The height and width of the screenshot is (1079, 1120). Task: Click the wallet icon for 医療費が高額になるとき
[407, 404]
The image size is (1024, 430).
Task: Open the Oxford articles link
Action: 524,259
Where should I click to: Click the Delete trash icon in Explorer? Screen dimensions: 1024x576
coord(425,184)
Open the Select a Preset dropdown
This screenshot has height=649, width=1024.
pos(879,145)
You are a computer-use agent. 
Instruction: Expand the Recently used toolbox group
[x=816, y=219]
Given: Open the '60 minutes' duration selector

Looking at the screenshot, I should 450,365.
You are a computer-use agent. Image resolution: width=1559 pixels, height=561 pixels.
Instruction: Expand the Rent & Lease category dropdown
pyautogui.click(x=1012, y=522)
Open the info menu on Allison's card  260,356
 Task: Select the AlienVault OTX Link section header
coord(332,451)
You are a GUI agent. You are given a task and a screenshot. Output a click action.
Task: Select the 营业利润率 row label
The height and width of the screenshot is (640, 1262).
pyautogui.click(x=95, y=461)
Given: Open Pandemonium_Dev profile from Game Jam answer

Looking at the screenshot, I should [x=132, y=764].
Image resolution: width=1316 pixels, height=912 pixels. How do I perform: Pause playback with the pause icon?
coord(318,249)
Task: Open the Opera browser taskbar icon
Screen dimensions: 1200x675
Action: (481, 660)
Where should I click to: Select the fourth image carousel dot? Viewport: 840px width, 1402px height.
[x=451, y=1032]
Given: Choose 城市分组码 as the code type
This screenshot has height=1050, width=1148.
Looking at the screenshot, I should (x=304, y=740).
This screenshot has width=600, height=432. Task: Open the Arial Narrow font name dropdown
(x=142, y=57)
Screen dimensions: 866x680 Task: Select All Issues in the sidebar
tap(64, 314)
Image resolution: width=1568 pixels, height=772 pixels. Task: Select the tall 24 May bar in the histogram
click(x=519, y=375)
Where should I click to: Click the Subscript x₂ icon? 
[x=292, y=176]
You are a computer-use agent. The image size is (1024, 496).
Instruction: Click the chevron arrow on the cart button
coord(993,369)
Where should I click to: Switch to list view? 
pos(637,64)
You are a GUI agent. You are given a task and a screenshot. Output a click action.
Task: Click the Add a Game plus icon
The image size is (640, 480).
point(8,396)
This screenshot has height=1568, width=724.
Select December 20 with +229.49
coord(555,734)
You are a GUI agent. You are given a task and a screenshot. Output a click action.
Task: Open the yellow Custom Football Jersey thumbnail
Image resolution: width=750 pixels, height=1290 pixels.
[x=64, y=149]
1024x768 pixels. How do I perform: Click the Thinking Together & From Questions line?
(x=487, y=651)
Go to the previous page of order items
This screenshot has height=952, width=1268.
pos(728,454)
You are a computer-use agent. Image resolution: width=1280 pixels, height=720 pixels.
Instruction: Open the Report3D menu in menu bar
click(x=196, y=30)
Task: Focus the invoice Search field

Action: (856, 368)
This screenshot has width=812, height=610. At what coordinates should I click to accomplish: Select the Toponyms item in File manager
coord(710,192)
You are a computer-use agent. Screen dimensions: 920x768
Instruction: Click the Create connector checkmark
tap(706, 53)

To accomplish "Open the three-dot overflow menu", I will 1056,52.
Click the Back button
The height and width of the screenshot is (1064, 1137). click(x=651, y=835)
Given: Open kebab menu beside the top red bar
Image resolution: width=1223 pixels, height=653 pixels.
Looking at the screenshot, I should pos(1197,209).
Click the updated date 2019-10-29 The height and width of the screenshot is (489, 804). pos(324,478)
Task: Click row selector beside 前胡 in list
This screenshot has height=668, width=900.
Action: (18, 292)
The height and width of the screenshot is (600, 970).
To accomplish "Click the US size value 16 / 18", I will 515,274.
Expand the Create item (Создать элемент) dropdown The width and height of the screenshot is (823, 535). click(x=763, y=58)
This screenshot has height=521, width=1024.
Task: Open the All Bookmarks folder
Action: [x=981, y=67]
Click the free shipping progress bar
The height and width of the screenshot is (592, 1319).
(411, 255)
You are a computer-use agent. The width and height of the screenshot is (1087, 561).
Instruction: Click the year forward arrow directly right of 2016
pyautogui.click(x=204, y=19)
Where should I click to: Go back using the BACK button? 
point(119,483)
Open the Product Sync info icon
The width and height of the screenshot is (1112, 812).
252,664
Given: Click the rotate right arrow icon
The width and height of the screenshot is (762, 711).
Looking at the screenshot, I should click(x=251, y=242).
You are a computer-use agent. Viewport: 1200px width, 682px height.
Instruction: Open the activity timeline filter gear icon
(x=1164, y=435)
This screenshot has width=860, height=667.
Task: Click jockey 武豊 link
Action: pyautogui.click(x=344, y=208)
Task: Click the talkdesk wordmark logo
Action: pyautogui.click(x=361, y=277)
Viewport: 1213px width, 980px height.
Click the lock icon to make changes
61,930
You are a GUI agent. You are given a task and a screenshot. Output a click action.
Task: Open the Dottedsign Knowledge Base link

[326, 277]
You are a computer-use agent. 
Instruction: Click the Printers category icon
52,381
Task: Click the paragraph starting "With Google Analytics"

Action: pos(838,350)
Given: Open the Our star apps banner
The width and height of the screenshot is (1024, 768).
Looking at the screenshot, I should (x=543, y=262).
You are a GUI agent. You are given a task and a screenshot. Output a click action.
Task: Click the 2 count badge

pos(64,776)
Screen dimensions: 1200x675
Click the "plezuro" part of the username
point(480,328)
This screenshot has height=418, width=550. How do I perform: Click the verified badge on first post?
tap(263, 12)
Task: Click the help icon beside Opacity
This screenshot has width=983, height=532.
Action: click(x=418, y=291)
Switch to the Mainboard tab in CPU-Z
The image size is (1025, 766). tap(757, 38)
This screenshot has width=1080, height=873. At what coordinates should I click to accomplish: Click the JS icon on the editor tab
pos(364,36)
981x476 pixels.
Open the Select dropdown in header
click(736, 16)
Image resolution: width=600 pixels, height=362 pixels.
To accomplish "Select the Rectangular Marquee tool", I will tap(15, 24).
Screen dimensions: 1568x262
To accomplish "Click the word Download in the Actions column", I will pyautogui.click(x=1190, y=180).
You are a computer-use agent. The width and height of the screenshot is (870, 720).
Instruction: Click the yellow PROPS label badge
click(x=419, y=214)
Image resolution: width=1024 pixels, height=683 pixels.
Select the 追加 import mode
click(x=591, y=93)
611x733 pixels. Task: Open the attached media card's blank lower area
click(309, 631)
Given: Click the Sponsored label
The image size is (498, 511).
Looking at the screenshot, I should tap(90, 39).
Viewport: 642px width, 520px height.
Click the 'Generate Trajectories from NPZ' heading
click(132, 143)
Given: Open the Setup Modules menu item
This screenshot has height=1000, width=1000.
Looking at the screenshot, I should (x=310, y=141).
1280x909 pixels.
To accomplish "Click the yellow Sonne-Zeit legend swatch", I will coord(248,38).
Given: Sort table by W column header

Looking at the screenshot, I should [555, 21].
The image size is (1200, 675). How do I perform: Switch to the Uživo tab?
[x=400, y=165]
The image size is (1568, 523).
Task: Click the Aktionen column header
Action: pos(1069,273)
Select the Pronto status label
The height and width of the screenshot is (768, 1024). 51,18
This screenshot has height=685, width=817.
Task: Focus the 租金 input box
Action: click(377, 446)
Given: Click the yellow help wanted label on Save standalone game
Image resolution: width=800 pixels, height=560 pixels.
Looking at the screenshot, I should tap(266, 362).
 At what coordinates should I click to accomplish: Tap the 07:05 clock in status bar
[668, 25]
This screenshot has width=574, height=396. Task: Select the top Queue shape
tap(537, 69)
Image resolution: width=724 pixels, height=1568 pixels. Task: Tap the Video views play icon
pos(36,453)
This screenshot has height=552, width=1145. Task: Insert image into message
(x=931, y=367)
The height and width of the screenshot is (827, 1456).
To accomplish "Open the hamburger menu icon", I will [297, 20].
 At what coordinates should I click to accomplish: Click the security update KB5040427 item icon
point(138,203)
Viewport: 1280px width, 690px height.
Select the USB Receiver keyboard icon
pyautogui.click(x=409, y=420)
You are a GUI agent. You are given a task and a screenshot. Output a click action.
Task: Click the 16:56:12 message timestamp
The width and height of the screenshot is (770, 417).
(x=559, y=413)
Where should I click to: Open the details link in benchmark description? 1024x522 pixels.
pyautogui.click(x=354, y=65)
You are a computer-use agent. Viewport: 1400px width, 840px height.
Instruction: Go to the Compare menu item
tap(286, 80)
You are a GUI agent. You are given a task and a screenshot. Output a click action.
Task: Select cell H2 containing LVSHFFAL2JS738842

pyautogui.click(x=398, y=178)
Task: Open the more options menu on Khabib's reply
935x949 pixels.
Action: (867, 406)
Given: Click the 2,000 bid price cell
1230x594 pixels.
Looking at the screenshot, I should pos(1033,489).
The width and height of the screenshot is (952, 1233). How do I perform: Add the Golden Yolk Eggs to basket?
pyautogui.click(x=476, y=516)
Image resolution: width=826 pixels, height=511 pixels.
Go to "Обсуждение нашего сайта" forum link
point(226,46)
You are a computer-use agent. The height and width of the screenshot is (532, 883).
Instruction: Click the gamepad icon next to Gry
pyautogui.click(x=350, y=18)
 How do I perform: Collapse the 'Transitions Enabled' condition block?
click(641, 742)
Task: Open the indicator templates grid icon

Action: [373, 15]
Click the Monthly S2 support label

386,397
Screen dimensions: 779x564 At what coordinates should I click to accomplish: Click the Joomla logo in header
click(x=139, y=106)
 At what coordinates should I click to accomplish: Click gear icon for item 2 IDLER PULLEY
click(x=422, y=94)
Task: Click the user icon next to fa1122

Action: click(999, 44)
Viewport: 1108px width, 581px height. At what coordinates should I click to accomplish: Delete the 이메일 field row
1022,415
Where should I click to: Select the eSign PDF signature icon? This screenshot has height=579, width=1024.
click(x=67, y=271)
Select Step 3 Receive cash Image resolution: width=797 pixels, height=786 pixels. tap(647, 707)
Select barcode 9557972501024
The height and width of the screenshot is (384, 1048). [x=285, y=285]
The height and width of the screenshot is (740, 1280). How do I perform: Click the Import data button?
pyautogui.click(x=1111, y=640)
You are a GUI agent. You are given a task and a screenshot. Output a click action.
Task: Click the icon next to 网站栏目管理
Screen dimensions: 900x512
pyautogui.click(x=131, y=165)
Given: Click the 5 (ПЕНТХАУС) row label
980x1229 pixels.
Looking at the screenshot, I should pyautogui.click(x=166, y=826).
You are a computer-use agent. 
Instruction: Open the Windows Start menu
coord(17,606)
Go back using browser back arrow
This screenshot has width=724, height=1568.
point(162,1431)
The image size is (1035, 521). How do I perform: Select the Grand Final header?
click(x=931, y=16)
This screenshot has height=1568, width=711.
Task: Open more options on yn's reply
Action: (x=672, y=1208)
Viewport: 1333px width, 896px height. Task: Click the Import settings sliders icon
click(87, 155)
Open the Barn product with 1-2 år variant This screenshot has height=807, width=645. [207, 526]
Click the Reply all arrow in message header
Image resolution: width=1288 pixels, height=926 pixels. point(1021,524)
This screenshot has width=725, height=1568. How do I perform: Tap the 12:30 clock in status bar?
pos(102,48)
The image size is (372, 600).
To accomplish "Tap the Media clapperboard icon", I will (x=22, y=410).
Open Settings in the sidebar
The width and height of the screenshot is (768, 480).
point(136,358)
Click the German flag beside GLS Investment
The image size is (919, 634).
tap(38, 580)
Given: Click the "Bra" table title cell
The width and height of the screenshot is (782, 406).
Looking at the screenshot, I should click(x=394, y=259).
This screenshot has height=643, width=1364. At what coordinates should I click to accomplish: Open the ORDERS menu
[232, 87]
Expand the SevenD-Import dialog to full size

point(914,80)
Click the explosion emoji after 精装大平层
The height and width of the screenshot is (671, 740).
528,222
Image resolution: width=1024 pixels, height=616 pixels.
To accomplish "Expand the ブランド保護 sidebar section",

::::::

TASK INSTRUCTIONS: Transcribe the records above from the line holding "The image size is (1035, 521)." down to the line holding "Open the Barn", inclusive, without adding anything.

RESULT BELOW:
The image size is (1035, 521). How do I perform: Select the Grand Final header?
click(x=931, y=16)
This screenshot has height=1568, width=711.
Task: Open more options on yn's reply
Action: (x=672, y=1208)
Viewport: 1333px width, 896px height. Task: Click the Import settings sliders icon
click(87, 155)
Open the Barn product with 1-2 år variant This screenshot has height=807, width=645. [207, 526]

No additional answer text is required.